How to help fortify swift-nio against DoS?

naturally, i was solving the wrong problem. as it turns out, at some point in the past few upgrade cycles, print started fully-buffering its output to journalctl. previously it was line-buffering. adding an fflush makes the logs reappear. it is apparently a known issue. hopefully i will get some useful log output during the next attack.

3 Likes

I assume you are talking about swiftinit.org ? Can I assume this is a non-profit service to the Swift community as a whole? In that case I can imagine that budgeting for a lab environment can be challenging.

I would put some specialized software and maybe even hardware in front of my server applications. This prevents the actual applications from having to deal with DoS attacks and leaves it to tools that specialize in this area.

1 Like

This isn't true: you can absolutely delay inbound connection acceptance. You do this by putting channel handlers in the server channel, which can be done using serverChannelInitializer.

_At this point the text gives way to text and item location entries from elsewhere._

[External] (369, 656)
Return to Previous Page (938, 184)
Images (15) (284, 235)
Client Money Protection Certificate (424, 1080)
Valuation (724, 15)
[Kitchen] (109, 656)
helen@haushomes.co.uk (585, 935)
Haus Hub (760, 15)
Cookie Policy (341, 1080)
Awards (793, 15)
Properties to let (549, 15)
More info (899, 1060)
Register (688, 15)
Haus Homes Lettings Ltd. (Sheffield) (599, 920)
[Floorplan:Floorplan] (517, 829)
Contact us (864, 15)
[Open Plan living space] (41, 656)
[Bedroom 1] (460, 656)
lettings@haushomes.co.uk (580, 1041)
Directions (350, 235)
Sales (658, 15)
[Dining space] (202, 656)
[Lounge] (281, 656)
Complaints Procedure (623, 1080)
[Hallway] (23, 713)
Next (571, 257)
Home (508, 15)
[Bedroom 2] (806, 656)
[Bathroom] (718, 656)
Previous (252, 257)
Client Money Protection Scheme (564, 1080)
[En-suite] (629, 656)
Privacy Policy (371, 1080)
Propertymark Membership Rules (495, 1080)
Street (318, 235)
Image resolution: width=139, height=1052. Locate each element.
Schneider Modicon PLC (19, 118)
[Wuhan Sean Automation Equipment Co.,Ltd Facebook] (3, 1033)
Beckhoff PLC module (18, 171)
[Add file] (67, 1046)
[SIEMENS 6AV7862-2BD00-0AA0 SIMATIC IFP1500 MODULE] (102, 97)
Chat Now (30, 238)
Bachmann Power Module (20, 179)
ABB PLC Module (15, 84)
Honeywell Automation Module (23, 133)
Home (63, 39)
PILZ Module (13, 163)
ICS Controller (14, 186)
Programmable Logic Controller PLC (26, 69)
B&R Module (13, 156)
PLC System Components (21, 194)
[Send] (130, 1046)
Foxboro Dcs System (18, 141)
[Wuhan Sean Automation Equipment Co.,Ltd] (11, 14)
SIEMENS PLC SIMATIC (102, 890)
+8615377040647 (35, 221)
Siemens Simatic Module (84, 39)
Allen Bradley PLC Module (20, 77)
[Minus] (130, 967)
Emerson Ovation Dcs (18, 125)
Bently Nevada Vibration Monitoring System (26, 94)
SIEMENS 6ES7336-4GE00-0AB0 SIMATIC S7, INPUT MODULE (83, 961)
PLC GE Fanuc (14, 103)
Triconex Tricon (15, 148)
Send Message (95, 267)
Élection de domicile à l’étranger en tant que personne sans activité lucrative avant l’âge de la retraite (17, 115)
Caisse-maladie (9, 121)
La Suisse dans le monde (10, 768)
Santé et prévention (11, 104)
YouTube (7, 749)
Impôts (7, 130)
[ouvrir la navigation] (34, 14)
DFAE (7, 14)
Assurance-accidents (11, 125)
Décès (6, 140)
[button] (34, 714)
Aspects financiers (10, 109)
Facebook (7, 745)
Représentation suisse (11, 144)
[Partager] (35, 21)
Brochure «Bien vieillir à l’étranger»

Exerting backpressure here the regular NIO way (delaying read) will slow down connection acceptance. This will also work with NIOAsyncChannel by delaying reading new connections from the server connection.

3 Likes

Exactly and just to add a little colour because that's not widely known: The server channel reads the Channels that you accept. So with HTTP/2 you'll have three layers of channel:

  • layer 1: the server channel. It reads the accepted connections (i.e. its reads are Channel objects)
  • layer 2: the TCP stream connection channels (one per TCP connection). They read the bytes that come from the remote peer (ByteBuffer) which then get decoded by the HTTP/2 handlers
  • layer 3: the HTTP/2 stream channels (one per HTTP/2 stream and per TCP connection): They read the HTTP/2 frames (HTTP2Frame).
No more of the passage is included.